With the recent news of Take Eat Easy’s closure, and the time it reportedly took for Deliveroo to raise its latest round of funding, you’d be forgiven for thinking that, in the eyes of investors, the once-hot on-demand delivery space is cooling. And whilst that’s undoubtedly true (thanks in part to competition from Uber and Amazon), VCs haven’t stopped writing cheques entirely.
The latest on-demand delivery startup to pick up backing is Barcelona-headquartered Glovo. The company operates a local on-demand delivery service similar to Postmates in the U.S. or the U.K.’s Jinn, and is disclosing €5 million in Series A funding.
Taking part in the round are original backer Antai Venture Builder, Spain’s Seaya Ventures, Entreé Capital, Caixa Capital Risk, and Bonsai Venture Capital, along with a number of Glovo’s previous investors.
Noteworthy is that Entreé Capital also has a minority stake in Postmates, which speculatively sets up some potential partnership or acquisition scenarios further down the road. Despite a lot of talk of doing so, the U.S. on-demand delivery company has yet to expand to Europe.
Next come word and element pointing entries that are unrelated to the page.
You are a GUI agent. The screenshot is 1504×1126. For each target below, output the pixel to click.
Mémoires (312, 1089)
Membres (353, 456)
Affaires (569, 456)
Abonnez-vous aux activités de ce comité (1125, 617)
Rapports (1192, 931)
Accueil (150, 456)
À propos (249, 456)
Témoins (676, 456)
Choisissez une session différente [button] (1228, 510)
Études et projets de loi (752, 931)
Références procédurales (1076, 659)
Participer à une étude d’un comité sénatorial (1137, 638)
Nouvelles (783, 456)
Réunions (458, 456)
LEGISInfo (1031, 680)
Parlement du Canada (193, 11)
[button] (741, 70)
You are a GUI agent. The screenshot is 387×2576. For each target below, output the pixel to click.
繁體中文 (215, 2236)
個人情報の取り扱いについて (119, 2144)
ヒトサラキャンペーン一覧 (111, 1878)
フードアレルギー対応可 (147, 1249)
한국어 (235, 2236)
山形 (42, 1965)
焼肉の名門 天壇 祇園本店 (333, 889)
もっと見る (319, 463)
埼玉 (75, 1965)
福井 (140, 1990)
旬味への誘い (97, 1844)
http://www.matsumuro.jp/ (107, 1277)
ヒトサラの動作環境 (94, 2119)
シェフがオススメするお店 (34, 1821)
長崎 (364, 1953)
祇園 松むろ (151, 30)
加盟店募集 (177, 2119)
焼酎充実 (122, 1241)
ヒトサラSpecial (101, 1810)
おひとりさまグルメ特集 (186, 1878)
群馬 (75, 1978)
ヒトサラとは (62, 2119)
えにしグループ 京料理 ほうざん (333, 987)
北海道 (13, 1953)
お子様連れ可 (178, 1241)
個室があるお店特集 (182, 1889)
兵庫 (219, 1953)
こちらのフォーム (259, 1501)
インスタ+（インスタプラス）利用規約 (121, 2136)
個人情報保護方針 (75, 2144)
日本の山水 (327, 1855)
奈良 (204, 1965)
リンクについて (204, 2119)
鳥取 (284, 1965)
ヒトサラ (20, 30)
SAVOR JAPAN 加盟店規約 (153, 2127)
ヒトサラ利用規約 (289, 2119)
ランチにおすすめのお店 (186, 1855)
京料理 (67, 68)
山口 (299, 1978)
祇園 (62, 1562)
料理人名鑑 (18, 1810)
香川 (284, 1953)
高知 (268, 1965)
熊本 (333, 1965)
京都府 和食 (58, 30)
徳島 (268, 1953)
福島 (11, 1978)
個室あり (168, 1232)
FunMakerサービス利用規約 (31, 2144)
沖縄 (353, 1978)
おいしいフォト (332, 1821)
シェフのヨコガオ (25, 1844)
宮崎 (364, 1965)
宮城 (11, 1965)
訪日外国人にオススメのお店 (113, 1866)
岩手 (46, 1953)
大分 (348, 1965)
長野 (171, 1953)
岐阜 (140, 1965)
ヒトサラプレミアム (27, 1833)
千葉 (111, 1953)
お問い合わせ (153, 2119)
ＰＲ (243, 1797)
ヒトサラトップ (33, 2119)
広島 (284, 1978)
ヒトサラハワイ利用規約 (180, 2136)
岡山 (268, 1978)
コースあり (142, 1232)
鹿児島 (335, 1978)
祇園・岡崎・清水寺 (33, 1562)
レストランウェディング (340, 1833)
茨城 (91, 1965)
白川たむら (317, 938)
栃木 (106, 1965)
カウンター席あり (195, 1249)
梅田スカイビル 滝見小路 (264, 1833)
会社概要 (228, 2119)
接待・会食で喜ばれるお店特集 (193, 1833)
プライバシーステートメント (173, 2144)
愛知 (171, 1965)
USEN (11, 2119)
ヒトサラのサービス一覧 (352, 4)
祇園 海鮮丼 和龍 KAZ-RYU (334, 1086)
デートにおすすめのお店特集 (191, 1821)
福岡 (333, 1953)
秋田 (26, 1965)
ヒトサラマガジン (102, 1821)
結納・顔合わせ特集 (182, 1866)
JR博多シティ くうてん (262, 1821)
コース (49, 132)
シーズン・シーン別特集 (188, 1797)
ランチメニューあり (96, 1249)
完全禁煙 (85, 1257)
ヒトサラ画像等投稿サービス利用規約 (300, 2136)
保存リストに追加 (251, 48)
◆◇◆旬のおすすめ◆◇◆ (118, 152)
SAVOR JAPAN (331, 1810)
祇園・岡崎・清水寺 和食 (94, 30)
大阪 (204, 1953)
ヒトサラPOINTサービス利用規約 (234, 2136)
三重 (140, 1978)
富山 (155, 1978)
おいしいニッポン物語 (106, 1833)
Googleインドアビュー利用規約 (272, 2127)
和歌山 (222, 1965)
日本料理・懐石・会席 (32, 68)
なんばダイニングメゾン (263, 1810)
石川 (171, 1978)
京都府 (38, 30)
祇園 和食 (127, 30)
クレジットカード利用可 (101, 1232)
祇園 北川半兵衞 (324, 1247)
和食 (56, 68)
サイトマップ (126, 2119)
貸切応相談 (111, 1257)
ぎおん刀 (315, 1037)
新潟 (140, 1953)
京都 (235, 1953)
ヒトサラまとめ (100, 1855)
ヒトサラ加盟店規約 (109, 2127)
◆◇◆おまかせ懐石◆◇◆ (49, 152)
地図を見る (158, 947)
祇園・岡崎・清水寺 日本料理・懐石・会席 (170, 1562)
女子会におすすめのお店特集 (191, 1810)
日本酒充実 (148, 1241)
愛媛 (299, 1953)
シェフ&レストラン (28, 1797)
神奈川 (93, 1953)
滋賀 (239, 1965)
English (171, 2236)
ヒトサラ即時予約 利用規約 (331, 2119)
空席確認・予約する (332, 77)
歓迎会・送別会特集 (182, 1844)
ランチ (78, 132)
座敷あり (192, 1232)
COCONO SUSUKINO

In a call, Glovo co-founder and CEO Oscar Pierre told me the new capital will be used by the startup primarily to consolidate its presence in the countries it currently operates in — namely, Spain, Italy and France — and to continue building out the platform.
He also conceded that there has been a lot of negativity around the on-demand delivery space (“I have Steve O’Hear set up as a Google alert,” he revealed) but that much of this is to do with the lower margins and logistics challenge that (hot) food delivery faces in particular. This sees lunch and dinner peak times making it a lot harder to manage supply and demand, and keep a fleet of on-demand couriers happy and in work during down time.
To that end, Pierre says that non-food items, such as electronics and pharmaceuticals, now make up 50 per cent of orders. That’s significant since there’s potentially more margin outside of catering where average basket prices can be a lot higher and there’s a greater number of merchants to partner with.